■ **WHAT YOU WILL DO**
Repeat every entry word for word; omit all pictures.

═══

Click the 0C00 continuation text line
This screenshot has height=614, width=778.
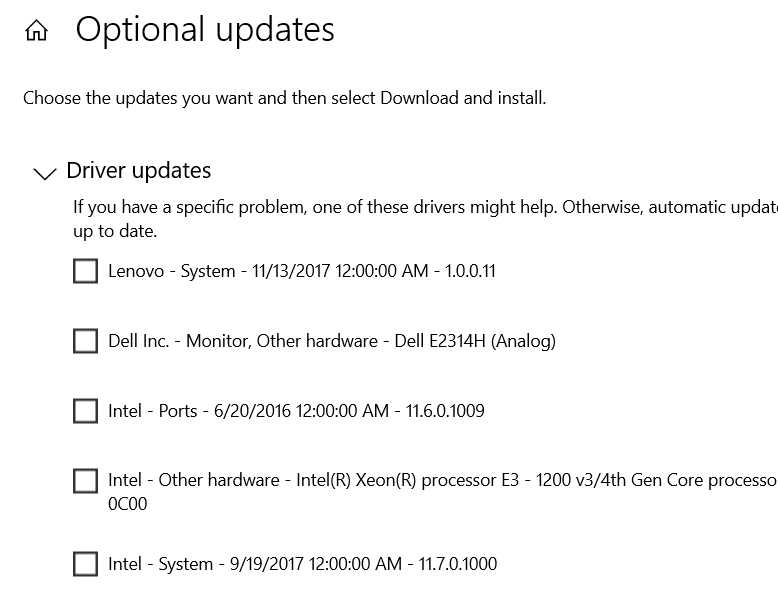(128, 504)
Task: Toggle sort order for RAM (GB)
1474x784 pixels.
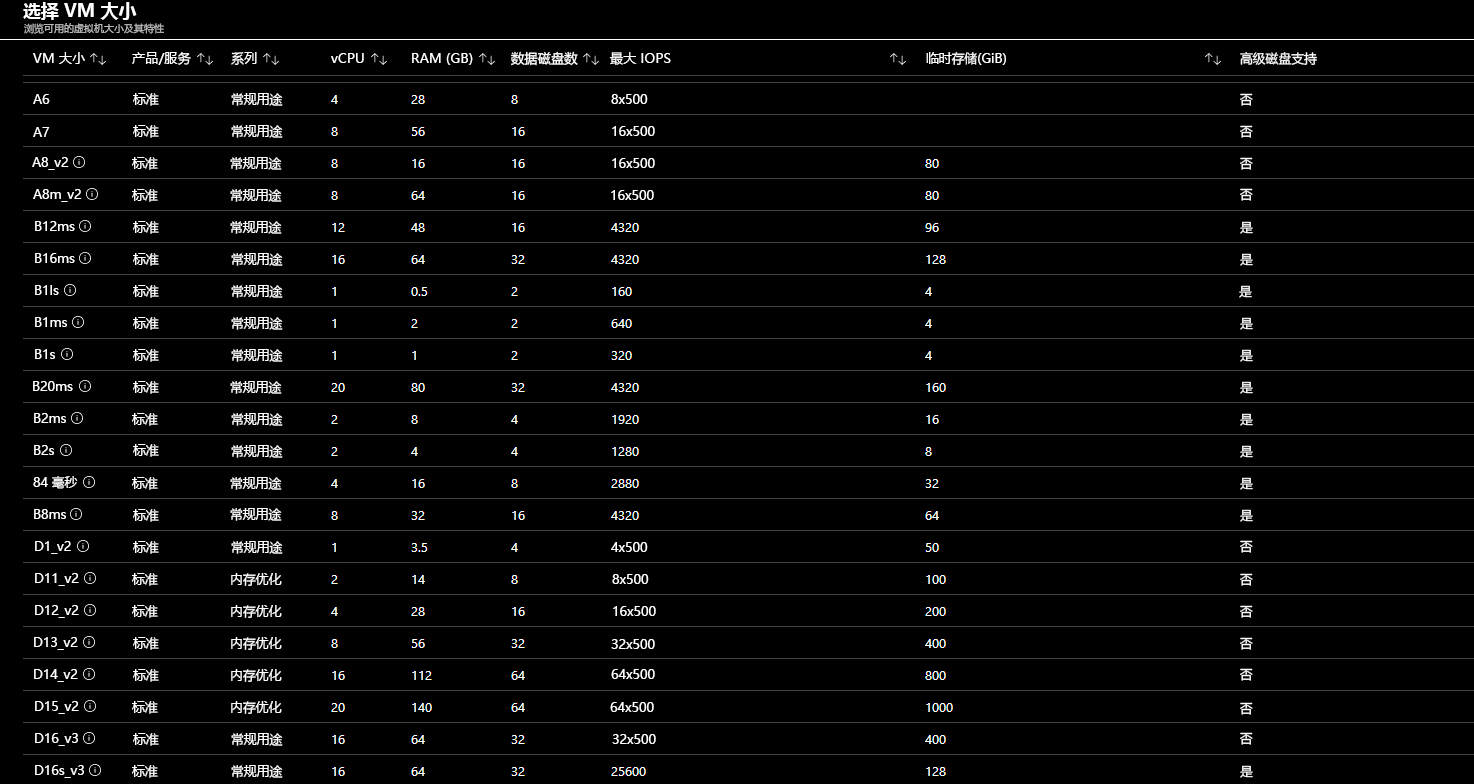Action: click(486, 58)
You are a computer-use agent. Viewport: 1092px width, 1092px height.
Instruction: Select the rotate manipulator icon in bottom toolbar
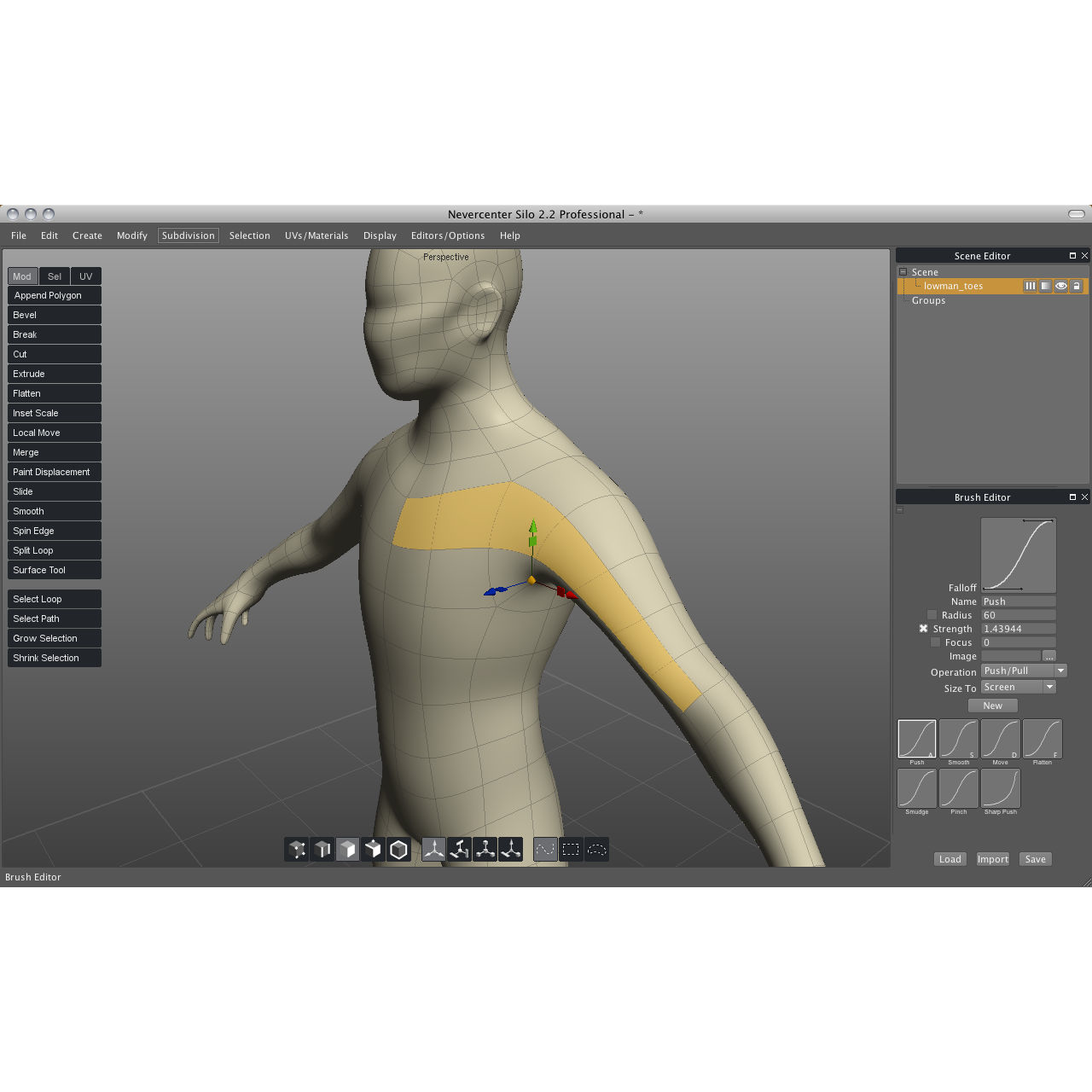click(460, 850)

═══

■ **ANSWER TO THE PROBLEM**
Click the 0C00 continuation text line
This screenshot has height=614, width=778.
(128, 504)
Task: Toggle sort order for RAM (GB)
1474x784 pixels.
Action: click(486, 58)
You are a computer-use agent. Viewport: 1092px width, 1092px height.
Instruction: Select the rotate manipulator icon in bottom toolbar
click(460, 850)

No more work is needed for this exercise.